Along with the jury finding Forcillo guilty of attempted murder in the 2013 shooting death of Sammy Yatim, recently four Toronto police officers were charged with perjury and obstruction of justice after allegedly planting heroin in a suspect’s car. Disciplinary charges were also laid against another officer in relation to a high-profile car chase last September, where an officer fired at least 14 shots into the hood of a stopped car in the Distillery District.

 It shouldn’t be a surprise to anyone that the public’s lack of respect for the Toronto police exists since there are yahoos in that police force that should never have been hired in the first place.

About a quarter of respondents in the poll (24 per cent) think there’s less wrongdoing in the Toronto Police Service compared with other police forces in Canada which doesn’t say much about other Canada’s police services.


Unfortunately, police forces in Canada and for that matter elsewhere, have (pardon my French) real assholes serving in those police services.
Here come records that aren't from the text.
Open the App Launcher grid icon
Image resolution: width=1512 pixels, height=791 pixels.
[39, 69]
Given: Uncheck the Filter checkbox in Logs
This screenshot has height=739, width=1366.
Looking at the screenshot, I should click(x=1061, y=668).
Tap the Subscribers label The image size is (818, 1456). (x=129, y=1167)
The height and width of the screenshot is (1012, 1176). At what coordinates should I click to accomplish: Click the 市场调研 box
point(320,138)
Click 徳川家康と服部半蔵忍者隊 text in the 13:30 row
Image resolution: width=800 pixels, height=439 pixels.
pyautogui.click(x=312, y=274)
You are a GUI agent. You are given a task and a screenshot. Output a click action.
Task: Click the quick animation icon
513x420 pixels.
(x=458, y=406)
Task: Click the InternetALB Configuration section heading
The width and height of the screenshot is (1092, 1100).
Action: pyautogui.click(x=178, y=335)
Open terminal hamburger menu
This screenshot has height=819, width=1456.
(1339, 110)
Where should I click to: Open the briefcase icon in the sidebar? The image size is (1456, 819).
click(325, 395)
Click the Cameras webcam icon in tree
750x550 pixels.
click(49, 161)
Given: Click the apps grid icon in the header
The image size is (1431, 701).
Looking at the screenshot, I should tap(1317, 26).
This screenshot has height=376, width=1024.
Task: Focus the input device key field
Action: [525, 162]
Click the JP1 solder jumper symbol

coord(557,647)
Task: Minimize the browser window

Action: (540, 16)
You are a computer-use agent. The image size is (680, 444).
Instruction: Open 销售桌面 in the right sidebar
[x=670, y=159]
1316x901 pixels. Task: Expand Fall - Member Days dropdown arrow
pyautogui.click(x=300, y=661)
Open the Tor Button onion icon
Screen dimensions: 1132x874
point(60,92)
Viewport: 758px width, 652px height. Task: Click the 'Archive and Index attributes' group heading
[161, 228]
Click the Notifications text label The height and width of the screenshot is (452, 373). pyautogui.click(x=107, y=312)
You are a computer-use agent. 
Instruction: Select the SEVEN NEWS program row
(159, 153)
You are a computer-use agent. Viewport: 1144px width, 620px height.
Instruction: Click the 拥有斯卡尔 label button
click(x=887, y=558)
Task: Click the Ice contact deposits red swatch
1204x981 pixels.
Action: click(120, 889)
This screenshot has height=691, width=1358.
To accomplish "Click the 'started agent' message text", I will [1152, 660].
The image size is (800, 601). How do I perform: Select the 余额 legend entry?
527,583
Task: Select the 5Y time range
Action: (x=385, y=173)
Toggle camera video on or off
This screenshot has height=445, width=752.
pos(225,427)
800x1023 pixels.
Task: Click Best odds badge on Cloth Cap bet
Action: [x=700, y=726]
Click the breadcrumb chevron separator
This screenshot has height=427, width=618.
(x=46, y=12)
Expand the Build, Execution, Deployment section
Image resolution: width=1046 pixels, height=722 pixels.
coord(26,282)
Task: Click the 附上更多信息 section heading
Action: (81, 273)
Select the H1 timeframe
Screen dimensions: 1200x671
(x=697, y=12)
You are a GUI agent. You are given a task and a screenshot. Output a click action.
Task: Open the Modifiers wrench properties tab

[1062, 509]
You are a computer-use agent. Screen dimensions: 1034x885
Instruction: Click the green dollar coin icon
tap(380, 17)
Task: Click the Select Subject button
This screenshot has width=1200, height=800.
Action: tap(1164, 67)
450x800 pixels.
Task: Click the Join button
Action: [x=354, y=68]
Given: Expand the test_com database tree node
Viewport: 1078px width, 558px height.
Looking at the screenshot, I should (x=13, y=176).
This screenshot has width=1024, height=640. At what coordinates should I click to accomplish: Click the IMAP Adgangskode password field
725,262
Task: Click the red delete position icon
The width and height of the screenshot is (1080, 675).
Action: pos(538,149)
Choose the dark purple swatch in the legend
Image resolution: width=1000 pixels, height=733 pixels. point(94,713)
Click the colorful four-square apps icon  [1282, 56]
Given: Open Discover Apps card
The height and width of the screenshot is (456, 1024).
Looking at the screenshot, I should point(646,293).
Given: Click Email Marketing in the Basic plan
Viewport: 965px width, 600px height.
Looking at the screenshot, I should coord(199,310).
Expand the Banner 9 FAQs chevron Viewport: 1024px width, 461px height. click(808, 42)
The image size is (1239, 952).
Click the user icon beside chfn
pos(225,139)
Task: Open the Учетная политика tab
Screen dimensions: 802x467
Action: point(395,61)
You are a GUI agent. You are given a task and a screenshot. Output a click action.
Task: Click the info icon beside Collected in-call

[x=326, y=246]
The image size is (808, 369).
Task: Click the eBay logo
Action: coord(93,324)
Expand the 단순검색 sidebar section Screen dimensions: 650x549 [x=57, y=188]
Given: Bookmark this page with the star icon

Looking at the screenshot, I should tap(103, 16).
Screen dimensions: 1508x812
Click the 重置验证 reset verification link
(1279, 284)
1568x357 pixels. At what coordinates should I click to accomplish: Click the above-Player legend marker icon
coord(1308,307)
That is because of two distinct reasons. The first being that the recruiters didn’t do a good job making sure that some of the applicants were suitable for the role of being police officers and the second reason is that after the police hierarchy of the police services realized that they have loose cannons in their forces, they not only don’t fire them, in some instances, they actually promote them.  It is an unfortunate fact of course that those officers who joined the police service that hired them were good officers in their early years in the police service but later they succumbed to the failings of officers who are more senior than them who gave them the impression that no matter what they do, illegal of not, it gets the bad guys off the streets. It seems logical to me that the first test of determining the quality of the chiefs of police in our police services is to look with a jaundice eye at some of their police officers who serve under them and wonder why they are still police officers.